How to get the first 10 customers for your AI startup

Reaching out to potential customers. Convincing them to use your product. Signing your first recurring revenue deal.

Hey reader, Prateek here! Welcome to the 💥 free edition 💥 of my weekly newsletter. I write about building startups and careers in AI. Professionals in the early to mid stages of their career tend to find it useful. Feel free to send your questions to me via DM on Twitter. I’m happy to offer my thoughts and advice.

When it comes to building startups, AI has been a phenomenal category. Startups in this category build products that serve various needs such as a data labeling, data monitoring, platform to build models, devops for ML engineers, automating quality check, and many more.
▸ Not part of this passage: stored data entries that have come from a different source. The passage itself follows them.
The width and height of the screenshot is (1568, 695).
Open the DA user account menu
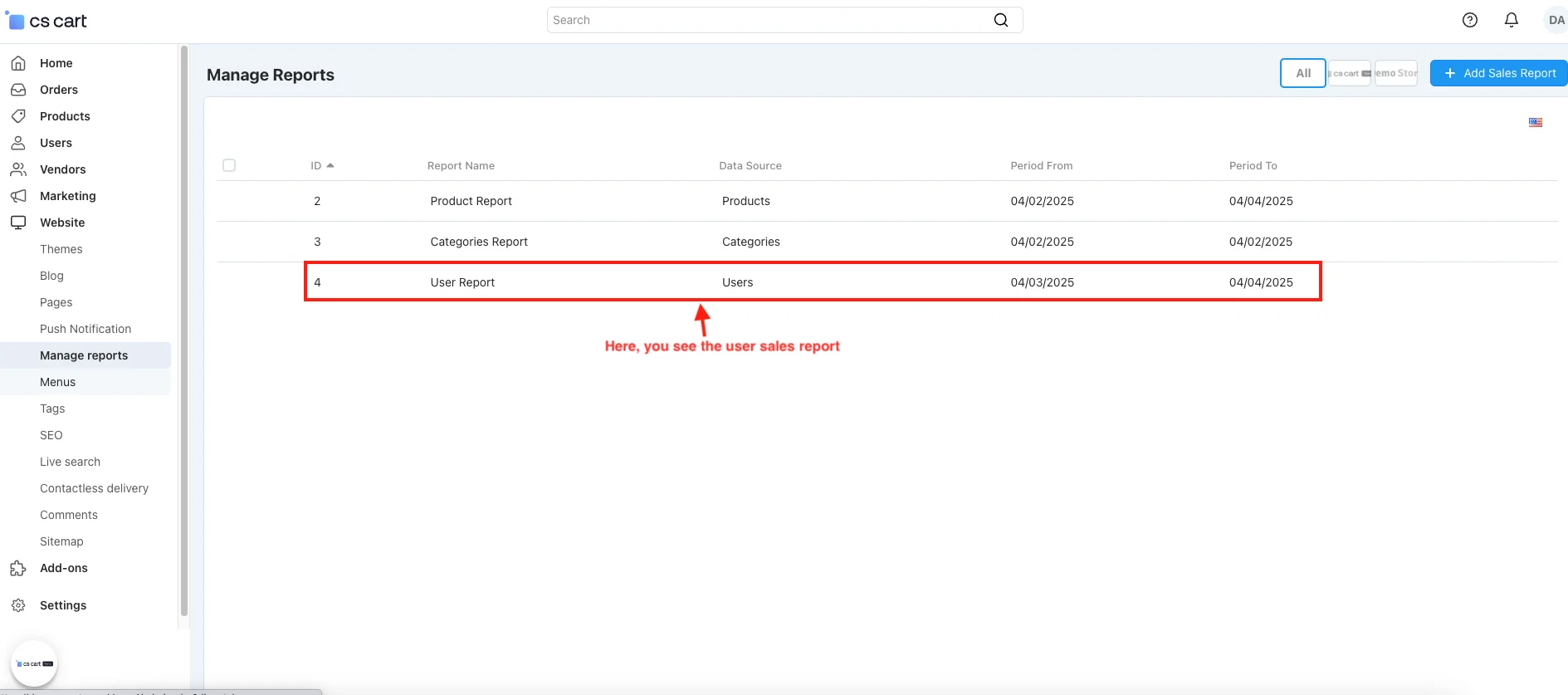pyautogui.click(x=1555, y=20)
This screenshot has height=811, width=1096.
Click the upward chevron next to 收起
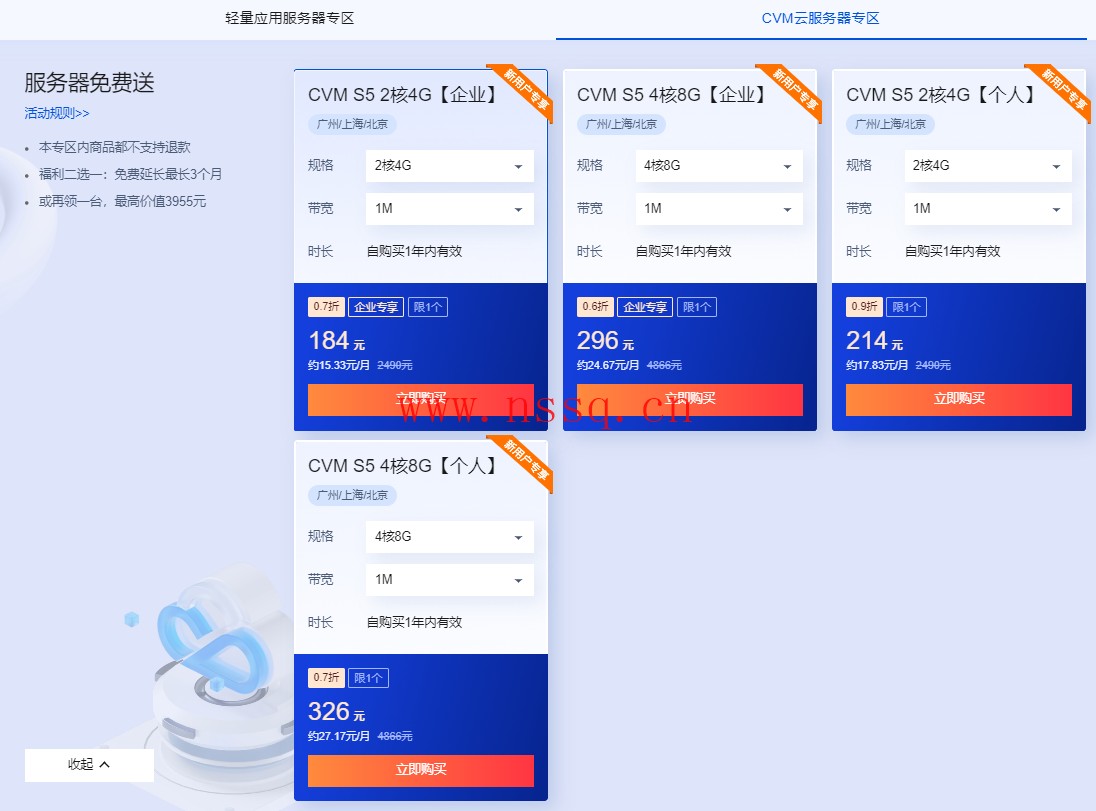(105, 765)
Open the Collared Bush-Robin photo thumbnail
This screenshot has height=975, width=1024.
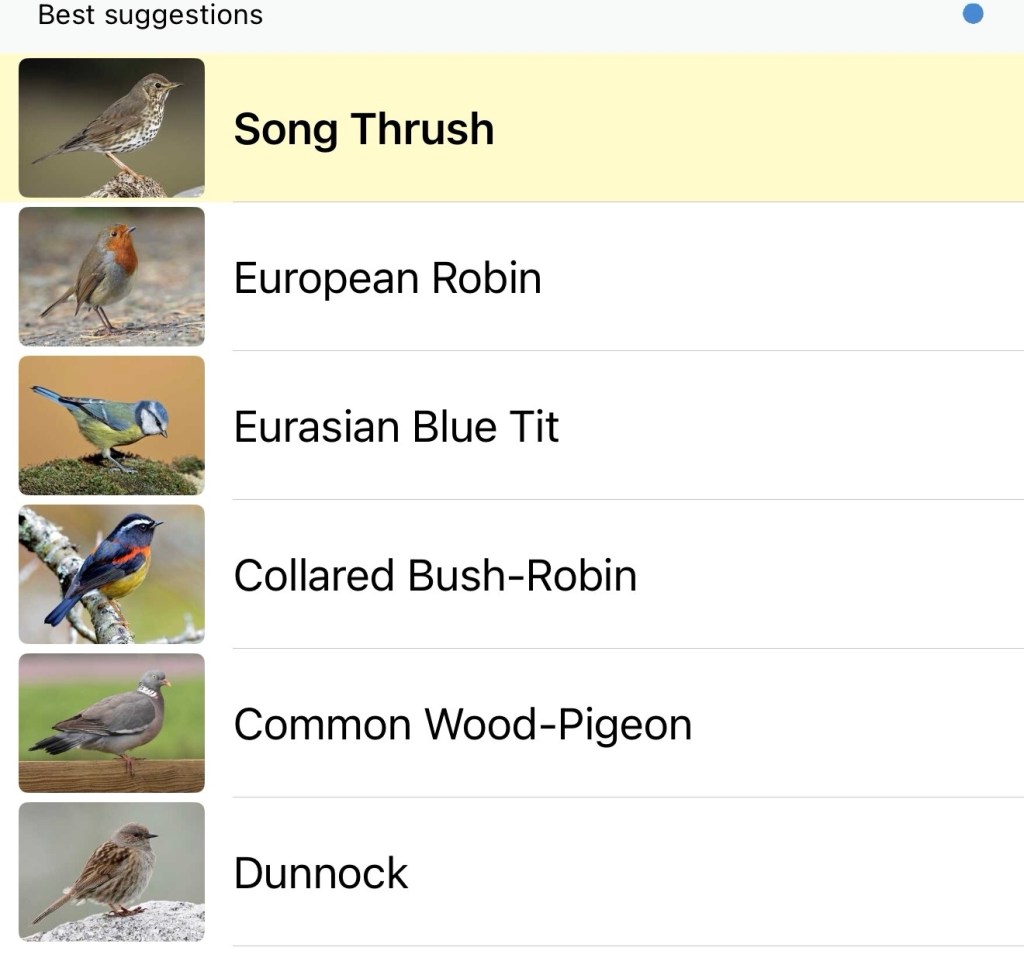click(111, 574)
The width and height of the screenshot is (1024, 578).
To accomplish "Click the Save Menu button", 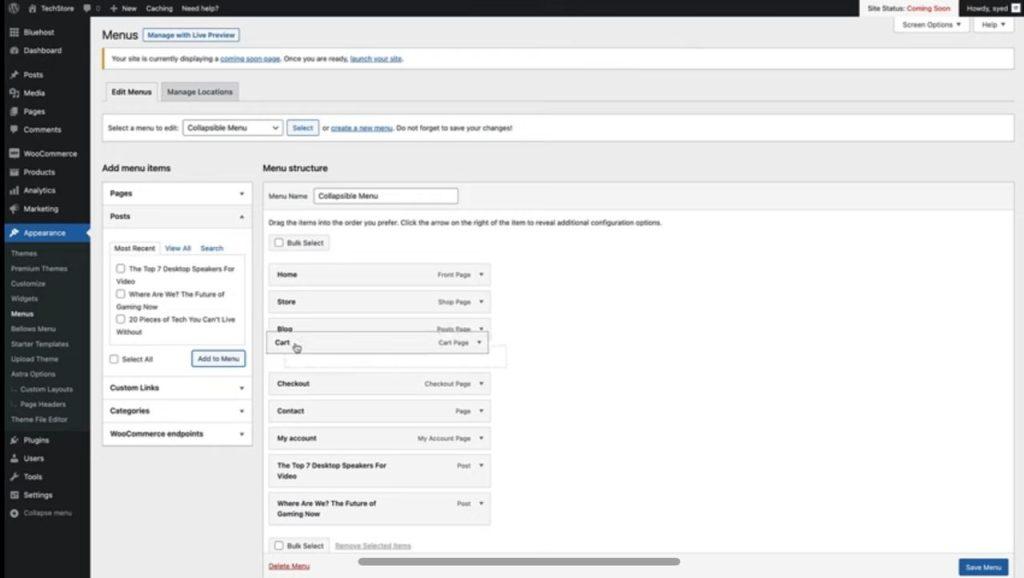I will [983, 566].
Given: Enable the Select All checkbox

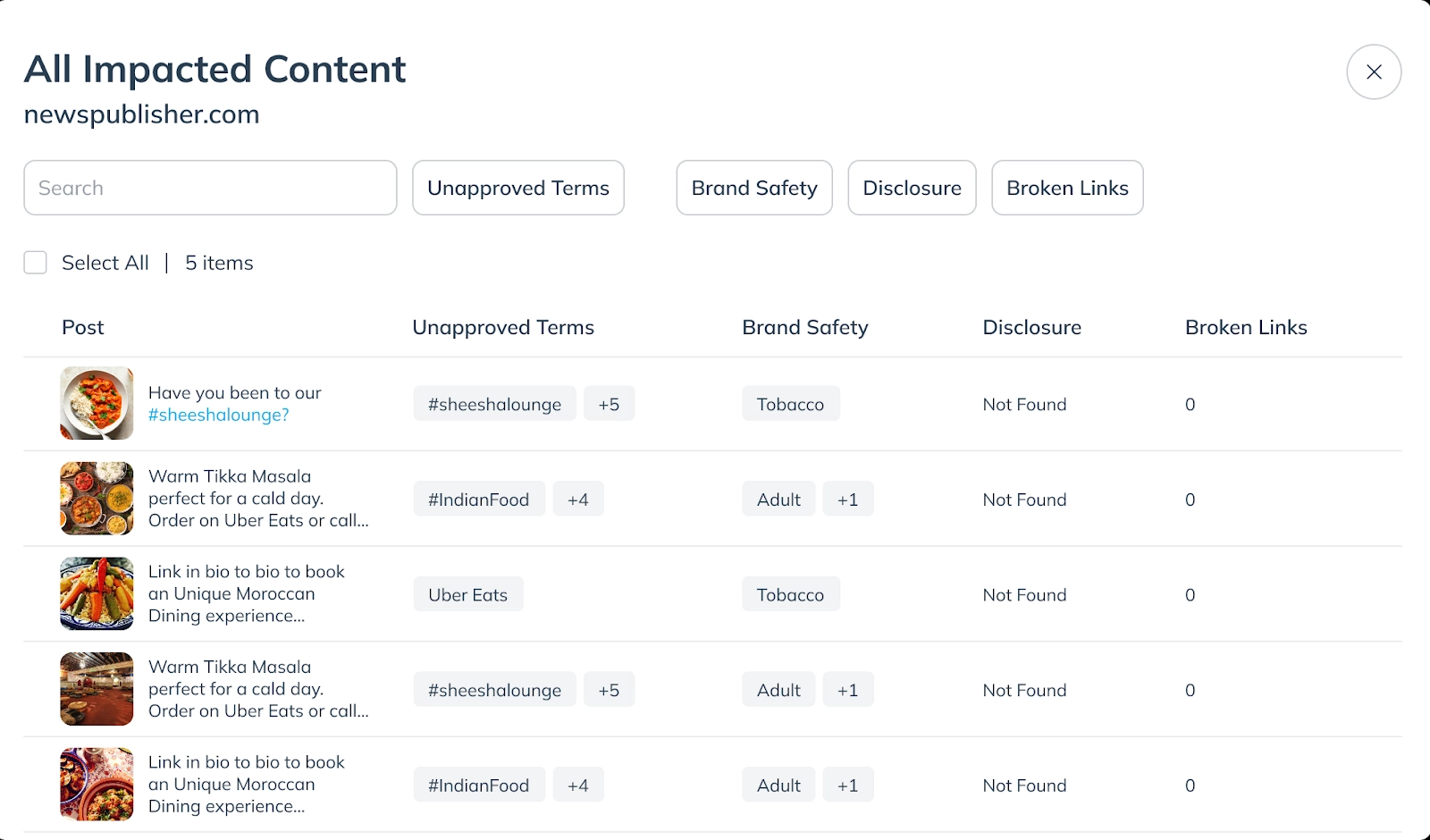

As an enterprise SaaS founder, getting your first 10 customers is paramount. What’s a good playbook for this? I’ve outlined 8 steps here:

1. Do outbound

Outbound works best in the early days. It means you making the effort to reach out to your customers vs waiting for them to come to you by building more features.

You need to cold call people. You need to cold email them. You need to hear one-on-one what a prospective customer has to say.

2. Build qualification criteria

Before you reach out to people, you need to define what a "customer" is to you.

You need to make a list of qualities that an ideal customer would have. For example, let's say your AI product needs access to their sensor data. If they don't collect any data, then they wouldn't be able to use your product. You need to qualify them out of your funnel.

You need to score each prospective customer to evaluate if they're a good fit. Be meticulous about it. It will become a gold mine of information later on.

3. Conduct a good demo

Let's say you reached out to someone and they responded. They fit the qualification criteria. They want to know more. Now what?

You need to show them a product demo. No mockups. No wireframes. You need to have a real demo to show them.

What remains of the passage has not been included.